Japón advirtió el miércoles sobre posibles avalanchas en las regiones del norte del país, ya que la temperatura subió repentinamente después de dos semanas de nevadas extremas que paralizaron el tráfico y derrumbaron casas.

Sin embargo, la temperatura subió el miércoles, alcanzando los 8 grados centígrados en Aomori, lo que aumentó el riesgo de que trozos de nieve pesada y húmeda cayeran de los tejados, lo que podría causar lesiones e incluso la muerte, según informaron las autoridades.
«Pedimos a los residentes afectados que tengan cuidado y estén atentos a las nevadas y las avalanchas», dijo el viceministro del Gabinete, Masanao Ozaki, en una rueda de prensa.
Según la Agencia de Gestión de Incendios y Desastres, hasta el miércoles, las fuertes nevadas habían causado la muerte de 35 personas y 393 heridos en todo el país desde el 20 de enero.
Muchos de los casos se deben a montones de nieve que caen sobre los residentes desde las casas o a personas que se caen de los tejados mientras intentan quitarla.
La nieve acumulada en el suelo de Aomori cayó por debajo de los 1,6 metros el miércoles por primera vez en cuatro días, pero el caos en el tráfico continuó, según la cadena local ATV.
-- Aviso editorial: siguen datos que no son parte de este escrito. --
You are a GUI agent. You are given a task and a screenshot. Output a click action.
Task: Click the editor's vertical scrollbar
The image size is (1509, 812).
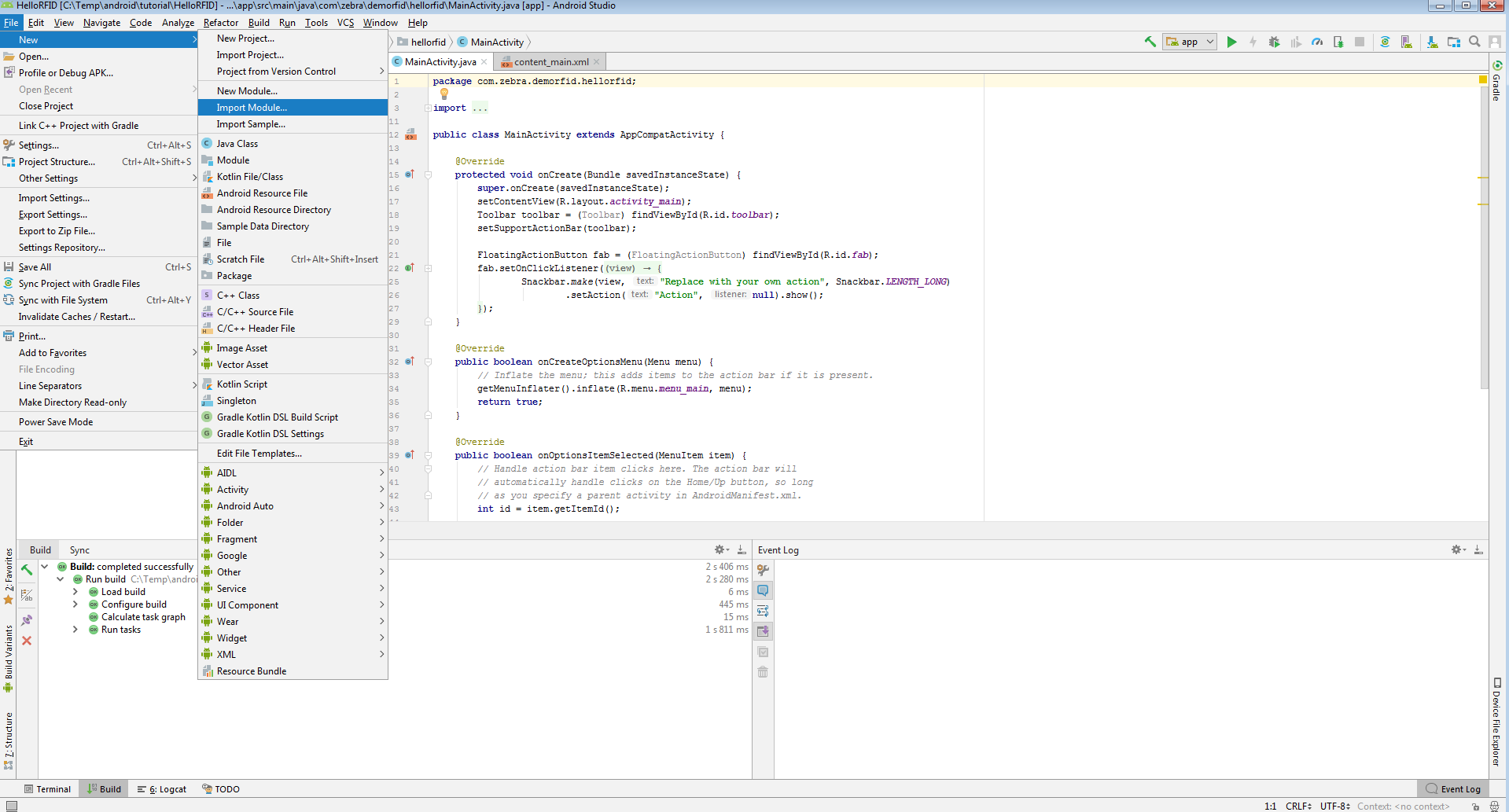click(1484, 236)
Las imágenes de televisión mostraban a los residentes caminando por estrechos senderos excavados entre enormes muros de nieve, que alcanzaban el doble de la altura de las personas.
En la prefectura de Niigata, frente al mar de Japón, un hombre fue encontrado muerto el martes en su casa derrumbada bajo la nieve, mientras que otro hombre murió tras el derrumbe de su garaje, según informó la cadena Fuji Television.
El Gobierno ha desplegado a las Fuerzas de Autodefensa para ayudar a retirar los enormes montones de nieve acumulados en las regiones del norte.
Los meteorólogos advierten de que el frío volverá a partir del fin de semana y traerá más nieve a las ciudades del norte.